We study a nonlinear bounded-confidence model (BCM) of continuous-time opinion dynamics on networks with both persuadable individuals and zealots. The model is parameterized by a scalar $γ$, which controls the steepness of a smooth influence function. This influence function encodes the relative weights that nodes place on the opinions of other nodes.

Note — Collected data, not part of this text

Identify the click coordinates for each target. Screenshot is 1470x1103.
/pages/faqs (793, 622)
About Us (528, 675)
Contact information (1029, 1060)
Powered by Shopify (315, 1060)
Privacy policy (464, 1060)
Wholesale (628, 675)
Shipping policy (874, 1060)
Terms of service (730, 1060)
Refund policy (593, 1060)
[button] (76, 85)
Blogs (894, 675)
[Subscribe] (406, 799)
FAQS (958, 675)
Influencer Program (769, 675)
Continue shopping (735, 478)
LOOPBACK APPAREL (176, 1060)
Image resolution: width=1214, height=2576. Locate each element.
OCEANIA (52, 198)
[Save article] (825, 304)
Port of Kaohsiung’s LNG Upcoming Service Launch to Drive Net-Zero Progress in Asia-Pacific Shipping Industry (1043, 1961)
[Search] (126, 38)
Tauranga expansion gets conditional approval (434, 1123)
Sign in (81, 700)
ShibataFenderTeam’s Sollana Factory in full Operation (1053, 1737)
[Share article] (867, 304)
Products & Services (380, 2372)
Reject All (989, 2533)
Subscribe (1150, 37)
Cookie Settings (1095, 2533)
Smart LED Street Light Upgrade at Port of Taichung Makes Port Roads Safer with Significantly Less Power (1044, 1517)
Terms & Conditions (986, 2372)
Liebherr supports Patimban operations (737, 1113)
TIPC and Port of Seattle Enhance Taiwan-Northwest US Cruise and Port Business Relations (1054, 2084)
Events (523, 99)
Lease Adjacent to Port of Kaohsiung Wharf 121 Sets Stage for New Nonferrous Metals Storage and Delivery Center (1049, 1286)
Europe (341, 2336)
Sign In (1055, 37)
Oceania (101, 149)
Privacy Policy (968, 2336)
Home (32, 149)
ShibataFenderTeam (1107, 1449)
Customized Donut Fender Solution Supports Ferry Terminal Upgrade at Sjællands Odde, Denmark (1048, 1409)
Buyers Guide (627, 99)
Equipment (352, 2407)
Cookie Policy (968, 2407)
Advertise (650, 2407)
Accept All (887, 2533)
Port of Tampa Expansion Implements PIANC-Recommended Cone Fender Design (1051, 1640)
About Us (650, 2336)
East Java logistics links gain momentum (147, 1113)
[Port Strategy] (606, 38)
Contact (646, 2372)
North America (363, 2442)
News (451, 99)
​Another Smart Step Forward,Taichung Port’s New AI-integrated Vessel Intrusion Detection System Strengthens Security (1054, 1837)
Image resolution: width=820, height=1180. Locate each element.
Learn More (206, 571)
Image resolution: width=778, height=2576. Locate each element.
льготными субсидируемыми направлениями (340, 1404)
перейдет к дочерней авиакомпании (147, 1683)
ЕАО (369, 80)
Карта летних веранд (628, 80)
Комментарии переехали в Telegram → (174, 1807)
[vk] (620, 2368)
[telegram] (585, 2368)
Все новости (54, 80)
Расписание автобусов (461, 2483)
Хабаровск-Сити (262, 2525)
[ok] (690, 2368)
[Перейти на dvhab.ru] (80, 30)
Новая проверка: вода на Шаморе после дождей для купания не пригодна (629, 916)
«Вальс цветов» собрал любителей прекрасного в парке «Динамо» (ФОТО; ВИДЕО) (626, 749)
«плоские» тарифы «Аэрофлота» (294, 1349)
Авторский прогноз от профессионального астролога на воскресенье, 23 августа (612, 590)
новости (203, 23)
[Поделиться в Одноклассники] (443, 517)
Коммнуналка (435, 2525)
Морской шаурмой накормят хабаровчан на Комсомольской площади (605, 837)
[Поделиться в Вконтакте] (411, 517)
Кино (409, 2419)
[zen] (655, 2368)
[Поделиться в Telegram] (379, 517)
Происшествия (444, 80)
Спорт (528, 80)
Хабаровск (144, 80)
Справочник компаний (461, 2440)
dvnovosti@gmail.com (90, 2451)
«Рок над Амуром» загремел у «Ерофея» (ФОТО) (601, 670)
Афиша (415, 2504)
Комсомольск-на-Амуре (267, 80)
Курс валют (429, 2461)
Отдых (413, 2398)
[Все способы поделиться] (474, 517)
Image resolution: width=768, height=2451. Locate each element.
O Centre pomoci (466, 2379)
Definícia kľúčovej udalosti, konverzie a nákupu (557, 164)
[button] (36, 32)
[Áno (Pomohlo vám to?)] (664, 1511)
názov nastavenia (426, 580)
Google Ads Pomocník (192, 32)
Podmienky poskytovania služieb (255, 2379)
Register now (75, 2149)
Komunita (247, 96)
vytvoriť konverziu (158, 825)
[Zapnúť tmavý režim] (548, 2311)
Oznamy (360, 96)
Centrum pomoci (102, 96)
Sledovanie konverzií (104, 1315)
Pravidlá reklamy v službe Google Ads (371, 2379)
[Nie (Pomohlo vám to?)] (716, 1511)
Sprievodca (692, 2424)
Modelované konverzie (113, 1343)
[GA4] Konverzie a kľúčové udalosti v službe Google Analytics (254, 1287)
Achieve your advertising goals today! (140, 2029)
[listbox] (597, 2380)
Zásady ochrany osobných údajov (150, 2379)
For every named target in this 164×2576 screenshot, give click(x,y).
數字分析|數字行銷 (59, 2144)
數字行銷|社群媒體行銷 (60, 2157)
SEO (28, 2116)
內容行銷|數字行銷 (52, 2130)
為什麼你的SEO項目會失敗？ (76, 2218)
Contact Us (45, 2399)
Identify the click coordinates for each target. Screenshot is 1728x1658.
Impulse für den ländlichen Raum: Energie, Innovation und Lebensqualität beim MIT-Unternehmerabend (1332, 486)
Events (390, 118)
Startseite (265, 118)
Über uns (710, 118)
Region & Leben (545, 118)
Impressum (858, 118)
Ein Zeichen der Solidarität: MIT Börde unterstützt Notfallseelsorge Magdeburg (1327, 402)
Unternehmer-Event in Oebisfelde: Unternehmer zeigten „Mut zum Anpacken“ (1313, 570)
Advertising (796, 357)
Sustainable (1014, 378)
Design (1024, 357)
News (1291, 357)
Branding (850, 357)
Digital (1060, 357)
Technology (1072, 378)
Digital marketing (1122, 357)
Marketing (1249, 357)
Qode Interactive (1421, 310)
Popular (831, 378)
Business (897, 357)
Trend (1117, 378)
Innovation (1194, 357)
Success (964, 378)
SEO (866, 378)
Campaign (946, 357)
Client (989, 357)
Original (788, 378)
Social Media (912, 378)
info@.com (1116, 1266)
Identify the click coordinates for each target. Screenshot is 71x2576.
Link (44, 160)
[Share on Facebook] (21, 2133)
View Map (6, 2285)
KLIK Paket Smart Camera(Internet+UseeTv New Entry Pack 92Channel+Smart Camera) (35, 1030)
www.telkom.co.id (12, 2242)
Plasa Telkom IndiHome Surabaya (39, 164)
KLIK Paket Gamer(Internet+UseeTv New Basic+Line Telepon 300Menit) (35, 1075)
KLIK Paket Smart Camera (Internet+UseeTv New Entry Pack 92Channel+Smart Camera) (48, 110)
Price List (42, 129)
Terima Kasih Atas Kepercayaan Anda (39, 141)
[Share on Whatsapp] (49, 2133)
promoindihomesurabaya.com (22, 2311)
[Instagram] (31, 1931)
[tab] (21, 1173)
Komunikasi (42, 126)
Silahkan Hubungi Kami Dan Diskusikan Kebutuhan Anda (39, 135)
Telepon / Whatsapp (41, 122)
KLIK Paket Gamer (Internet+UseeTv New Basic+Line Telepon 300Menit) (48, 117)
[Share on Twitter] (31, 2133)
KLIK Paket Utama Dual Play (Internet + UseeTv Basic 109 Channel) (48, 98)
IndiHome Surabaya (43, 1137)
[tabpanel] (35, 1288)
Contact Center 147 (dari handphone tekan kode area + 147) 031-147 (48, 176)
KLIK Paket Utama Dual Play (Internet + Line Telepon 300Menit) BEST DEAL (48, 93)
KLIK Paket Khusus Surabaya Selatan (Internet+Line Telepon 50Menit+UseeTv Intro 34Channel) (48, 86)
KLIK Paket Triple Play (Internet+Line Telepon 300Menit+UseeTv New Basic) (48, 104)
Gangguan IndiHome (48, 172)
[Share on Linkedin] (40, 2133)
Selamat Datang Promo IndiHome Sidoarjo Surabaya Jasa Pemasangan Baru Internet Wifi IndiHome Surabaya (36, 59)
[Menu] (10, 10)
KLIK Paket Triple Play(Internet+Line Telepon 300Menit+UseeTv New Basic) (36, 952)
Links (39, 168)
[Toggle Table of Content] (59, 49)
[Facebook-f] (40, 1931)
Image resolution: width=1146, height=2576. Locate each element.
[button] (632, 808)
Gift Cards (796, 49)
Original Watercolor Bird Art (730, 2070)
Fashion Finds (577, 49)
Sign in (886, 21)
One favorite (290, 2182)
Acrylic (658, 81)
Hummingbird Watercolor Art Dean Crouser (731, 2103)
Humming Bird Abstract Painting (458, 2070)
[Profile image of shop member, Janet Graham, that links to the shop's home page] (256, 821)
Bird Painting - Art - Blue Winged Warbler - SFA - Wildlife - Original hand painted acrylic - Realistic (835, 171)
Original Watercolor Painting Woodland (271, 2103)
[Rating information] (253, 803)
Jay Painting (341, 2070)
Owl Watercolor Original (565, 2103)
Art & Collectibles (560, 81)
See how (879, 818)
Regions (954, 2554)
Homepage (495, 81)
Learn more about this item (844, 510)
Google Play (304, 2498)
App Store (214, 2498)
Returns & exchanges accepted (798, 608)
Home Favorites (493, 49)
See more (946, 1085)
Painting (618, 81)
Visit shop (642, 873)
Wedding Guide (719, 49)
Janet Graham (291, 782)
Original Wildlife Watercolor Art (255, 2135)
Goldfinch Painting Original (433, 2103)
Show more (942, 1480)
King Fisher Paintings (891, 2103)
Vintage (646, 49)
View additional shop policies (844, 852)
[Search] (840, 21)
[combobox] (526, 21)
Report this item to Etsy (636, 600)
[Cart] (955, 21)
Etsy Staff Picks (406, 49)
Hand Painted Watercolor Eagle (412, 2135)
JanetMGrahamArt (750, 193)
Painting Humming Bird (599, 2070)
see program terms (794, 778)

When $γ= 0$, this influence function recovers Taylor's averaging model; when $γ\rightarrow \infty$, the influence function converges to that of a modified Hegselmann--Krause (HK) BCM. Unlike the classical HK model, however, our sigmoidal bounded-confidence model (SBCM) is smooth for any finite $γ$. We show that the set of steady states of our SBCM is qualitatively similar to that of the Taylor model when $γ$ is small and that the set of steady states approaches a subset of the set of steady states of a modified HK model as $γ\rightarrow \infty$. For several special graph topologies, we give analytical descriptions of important features of the space of steady states. A notable result is a closed-form relationship between the stability of a polarized state and the graph topology in a simple model of echo chambers in social networks. Because the influence function of our BCM is smooth, we are able to study it with linear stability analysis, which is difficult to employ with the usual discontinuous influence functions in BCMs.